### Texto exibido:

Um barracão no Jardim Zara, zona Norte de Ribeirão Preto, recebe, a cada semana, 15 mil quilos da variedade 3250. Ali, a cana procedente de Cajuru, é limpa, cortada e distribuída, em feixes, para 35 garapeiros. No total, são, aproximadamente, 1.500 feixes. Cada feixe, com doze canas, produz entre seis e dez litros de garapa, dependendo da grossura dos gomos. Estipulando a média de oito litros por feixe, Ribeirão consome 12 mil litros da bebida a cada sete dias. Quase 1,8 mil/dia.

O serviço de limpeza e entrega da cana é feito por Cleiton Alves de Jesus, 33 anos. Ele iniciou na atividade quando tinha 17 anos, em barracão alugado de terra batida, com trabalho totalmente manual. Cresceu e hoje possui imóvel e adquiriu uma máquina de R$ 40 mil para limpar a cana. Ele compra o feixe por R$ 5 e vende a R$ 10.

Por sorte, tem ao lado uma mulher valente, que nasceu no sítio (Cássia dos Coqueiros). É Juliana de Fátima de Jesus, 32, que passa a 3250 na máquina. O marido faz o corte. O trabalho se repete dia após dia – incluindo domingos e até feriados.

“As entregas são diárias porque a cana, depois de limpa e cortada, dura dois dias. Em estado bruta, pode durar até oito dias”, explica Cleiton.

Seus maiores clientes estão na região central de Ribeirão. O Tim do Mercadão Central, por exemplo, compra de 30 a 40 feixes por dia; o Abel, de 10 a 20; o Leonardo, da avenida Henri Nestlé, na zona Norte, de oito a dez feixes/dia; João Garapeiro, cinco feixes; e dona Angelina, dois.

No fim, todos ganham. Infelizmente, neste ciclo de vida que sustenta famílias e educa filhos, quem está perdendo é a 3250, praticamente condenada ao extermínio por causa de uma doença conhecida como ferrugem alaranjada.

### Dados fornecidos:
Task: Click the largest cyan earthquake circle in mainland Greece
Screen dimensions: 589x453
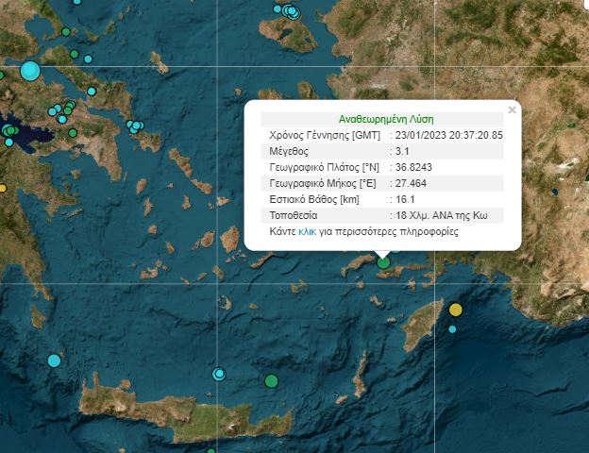Action: [x=30, y=70]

### Seu objetivo:
Transcreva sem alterações o trecho do texto sobre a cana dos garapeiros de Ribeirão Preto que começa nas palavras "O serviço de" e termina depois das palavras "e até feriados.".

### Resposta da tarefa:
O serviço de limpeza e entrega da cana é feito por Cleiton Alves de Jesus, 33 anos. Ele iniciou na atividade quando tinha 17 anos, em barracão alugado de terra batida, com trabalho totalmente manual. Cresceu e hoje possui imóvel e adquiriu uma máquina de R$ 40 mil para limpar a cana. Ele compra o feixe por R$ 5 e vende a R$ 10.

Por sorte, tem ao lado uma mulher valente, que nasceu no sítio (Cássia dos Coqueiros). É Juliana de Fátima de Jesus, 32, que passa a 3250 na máquina. O marido faz o corte. O trabalho se repete dia após dia – incluindo domingos e até feriados.